Anheuser-Busch InBev has said it is “working proactively” with regulators over its US$20.1bn acquisition of Gruppo Modelo, while fresh concerns have been raised over the deal.
A company spokesperson told just-drinks yesterday (14 November) that the firm believes the transaction “should be approved” and still expects it to close in the first three months of 2013. “We are working proactively with regulators to move through the review process efficiently,” the spokesperson said.
It comes after US not-for-profit advocacy group the American Antitrust Institute (AAI) argued ths week that the authorities should stop the deal to prevent “the march towards a US beer monopoly”.
“If the proposed transactions amount to a de facto merger between A- B InBev’s and Modelo’s product portfolios in the US, it is likely to create serious anti-competitive effects,” the AAI said.
It added: “In local markets with large Latino populations, current concentration levels and the post-merger increases may be even higher than they are nationally.
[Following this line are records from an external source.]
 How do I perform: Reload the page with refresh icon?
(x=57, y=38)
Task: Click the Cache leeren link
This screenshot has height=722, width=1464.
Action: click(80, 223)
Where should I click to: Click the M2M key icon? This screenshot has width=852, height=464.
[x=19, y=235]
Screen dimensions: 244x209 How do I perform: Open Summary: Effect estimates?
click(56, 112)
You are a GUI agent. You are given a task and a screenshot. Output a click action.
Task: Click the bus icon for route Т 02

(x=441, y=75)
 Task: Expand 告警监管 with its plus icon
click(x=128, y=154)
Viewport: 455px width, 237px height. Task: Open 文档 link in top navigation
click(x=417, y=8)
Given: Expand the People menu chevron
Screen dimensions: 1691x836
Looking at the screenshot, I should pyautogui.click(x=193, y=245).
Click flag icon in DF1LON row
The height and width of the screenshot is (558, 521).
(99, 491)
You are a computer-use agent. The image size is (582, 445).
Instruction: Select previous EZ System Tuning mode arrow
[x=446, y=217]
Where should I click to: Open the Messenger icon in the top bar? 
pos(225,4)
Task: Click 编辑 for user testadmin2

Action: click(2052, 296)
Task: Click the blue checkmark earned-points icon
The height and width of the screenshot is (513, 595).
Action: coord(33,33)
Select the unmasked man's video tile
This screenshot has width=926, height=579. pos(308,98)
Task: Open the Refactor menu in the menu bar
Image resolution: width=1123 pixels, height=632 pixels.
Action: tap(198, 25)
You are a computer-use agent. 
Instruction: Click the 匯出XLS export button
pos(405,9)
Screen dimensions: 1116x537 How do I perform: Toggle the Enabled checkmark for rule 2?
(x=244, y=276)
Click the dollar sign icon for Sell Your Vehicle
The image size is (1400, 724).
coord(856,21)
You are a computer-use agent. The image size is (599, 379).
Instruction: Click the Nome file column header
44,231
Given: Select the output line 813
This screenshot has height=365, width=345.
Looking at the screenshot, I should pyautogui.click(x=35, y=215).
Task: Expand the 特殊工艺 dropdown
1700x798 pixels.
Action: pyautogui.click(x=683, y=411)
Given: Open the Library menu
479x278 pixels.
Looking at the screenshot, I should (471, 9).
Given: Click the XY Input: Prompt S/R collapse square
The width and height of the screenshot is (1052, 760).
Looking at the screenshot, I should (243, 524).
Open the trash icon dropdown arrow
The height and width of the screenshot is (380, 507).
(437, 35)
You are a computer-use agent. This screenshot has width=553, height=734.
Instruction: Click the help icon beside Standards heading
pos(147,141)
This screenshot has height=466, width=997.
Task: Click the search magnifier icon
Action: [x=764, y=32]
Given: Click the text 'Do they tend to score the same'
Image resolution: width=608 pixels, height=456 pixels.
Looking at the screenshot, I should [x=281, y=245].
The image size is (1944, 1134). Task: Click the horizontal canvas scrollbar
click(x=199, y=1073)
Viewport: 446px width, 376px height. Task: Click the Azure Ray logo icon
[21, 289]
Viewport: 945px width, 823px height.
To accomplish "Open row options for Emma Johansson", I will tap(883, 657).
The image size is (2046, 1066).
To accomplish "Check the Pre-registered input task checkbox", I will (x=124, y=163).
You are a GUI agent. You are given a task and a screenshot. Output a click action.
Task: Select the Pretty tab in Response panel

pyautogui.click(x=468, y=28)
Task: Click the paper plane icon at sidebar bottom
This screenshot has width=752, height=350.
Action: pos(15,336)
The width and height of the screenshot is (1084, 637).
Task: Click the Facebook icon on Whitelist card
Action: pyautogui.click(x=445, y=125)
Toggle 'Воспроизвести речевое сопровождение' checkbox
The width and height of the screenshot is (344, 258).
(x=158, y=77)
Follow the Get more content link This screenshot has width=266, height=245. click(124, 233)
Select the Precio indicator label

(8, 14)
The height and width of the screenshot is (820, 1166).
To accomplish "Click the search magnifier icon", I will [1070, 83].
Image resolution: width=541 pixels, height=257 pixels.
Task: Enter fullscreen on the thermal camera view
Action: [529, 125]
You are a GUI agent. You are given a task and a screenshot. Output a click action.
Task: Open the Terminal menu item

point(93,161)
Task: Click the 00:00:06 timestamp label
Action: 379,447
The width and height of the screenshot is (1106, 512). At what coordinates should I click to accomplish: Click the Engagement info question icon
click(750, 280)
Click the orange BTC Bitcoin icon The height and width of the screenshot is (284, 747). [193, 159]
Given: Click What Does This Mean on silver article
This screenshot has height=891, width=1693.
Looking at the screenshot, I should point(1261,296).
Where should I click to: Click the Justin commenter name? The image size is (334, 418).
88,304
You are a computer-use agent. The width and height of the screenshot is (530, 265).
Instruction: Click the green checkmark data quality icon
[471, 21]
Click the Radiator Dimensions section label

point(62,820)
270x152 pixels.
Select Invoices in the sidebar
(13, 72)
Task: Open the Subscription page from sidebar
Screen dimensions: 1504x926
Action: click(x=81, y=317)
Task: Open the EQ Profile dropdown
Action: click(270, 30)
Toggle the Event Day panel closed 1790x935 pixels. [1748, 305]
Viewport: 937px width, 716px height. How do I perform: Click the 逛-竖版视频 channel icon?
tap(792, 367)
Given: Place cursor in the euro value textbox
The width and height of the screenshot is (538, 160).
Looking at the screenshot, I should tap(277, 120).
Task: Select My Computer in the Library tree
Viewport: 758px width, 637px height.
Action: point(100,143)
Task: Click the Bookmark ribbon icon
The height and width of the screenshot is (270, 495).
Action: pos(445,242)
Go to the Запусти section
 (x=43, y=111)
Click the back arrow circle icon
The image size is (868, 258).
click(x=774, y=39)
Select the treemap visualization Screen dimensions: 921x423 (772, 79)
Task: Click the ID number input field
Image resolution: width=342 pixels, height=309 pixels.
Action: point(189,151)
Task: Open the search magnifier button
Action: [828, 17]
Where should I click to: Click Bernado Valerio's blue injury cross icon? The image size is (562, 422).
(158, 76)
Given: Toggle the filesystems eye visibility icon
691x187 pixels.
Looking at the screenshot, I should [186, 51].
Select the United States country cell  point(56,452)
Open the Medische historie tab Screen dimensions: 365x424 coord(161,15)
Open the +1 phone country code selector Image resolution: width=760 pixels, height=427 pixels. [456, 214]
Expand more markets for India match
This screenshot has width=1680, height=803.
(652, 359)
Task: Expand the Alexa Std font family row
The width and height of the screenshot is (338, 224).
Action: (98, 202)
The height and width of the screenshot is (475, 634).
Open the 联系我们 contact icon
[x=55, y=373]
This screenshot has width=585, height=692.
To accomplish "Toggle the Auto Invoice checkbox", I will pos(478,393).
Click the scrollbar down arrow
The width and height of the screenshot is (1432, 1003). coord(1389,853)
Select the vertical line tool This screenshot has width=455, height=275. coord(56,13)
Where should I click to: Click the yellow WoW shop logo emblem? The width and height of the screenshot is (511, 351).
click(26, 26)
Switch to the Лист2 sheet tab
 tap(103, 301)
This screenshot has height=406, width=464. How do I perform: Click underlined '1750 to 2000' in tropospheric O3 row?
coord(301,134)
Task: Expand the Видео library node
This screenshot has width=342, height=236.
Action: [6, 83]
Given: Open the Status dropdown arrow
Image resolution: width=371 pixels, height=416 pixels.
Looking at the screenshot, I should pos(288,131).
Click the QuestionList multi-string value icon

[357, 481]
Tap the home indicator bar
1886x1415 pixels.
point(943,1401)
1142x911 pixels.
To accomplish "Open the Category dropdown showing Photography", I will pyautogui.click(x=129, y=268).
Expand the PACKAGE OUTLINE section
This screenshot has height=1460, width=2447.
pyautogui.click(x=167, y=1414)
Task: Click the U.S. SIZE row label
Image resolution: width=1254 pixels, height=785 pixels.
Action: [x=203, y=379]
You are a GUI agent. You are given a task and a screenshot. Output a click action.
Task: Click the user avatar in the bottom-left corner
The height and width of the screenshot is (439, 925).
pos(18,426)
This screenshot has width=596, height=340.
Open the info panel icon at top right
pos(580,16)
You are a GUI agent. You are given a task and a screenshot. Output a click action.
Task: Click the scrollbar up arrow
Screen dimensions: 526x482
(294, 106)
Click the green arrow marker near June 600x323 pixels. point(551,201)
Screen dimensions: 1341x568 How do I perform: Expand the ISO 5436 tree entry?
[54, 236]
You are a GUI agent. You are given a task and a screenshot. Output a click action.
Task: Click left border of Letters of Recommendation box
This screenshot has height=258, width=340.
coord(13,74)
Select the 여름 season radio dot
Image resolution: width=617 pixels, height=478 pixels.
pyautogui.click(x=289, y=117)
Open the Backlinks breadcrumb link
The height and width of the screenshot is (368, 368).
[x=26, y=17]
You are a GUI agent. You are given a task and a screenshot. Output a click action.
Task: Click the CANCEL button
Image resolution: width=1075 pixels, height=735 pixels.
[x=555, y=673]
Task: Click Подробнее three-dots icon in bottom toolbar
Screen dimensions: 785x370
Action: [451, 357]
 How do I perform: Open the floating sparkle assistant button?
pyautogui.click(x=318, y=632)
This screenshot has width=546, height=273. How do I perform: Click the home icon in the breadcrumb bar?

The potential anti-competitive effects include reduced product variety and higher prices for consumers.”
Meanwhile, analyst Trevor Stirling of Bernstein Research said it is a “material possibility” that Modelo will have to off-load its Piedras Negras brewery, with 10m hectolitres capacity, to satisfy the Department of Justice.
“However, we do not view this as a deal-breaker as we think the crown jewel remains the Mexican domestic beer business for A-B InBev,” added Stirling.
It also emerged yesterday that the UK’s Office of Fair Trading has approved the deal. Details of the decision have yet to be published, but are expected next week. An OFT spokesperson told just-drinks the full text would be made available after “both parties have a had a chance to redact confidential information” from the papers.
A-B InBev also received clearance for the deal from the Canadian Competition Bureau in September.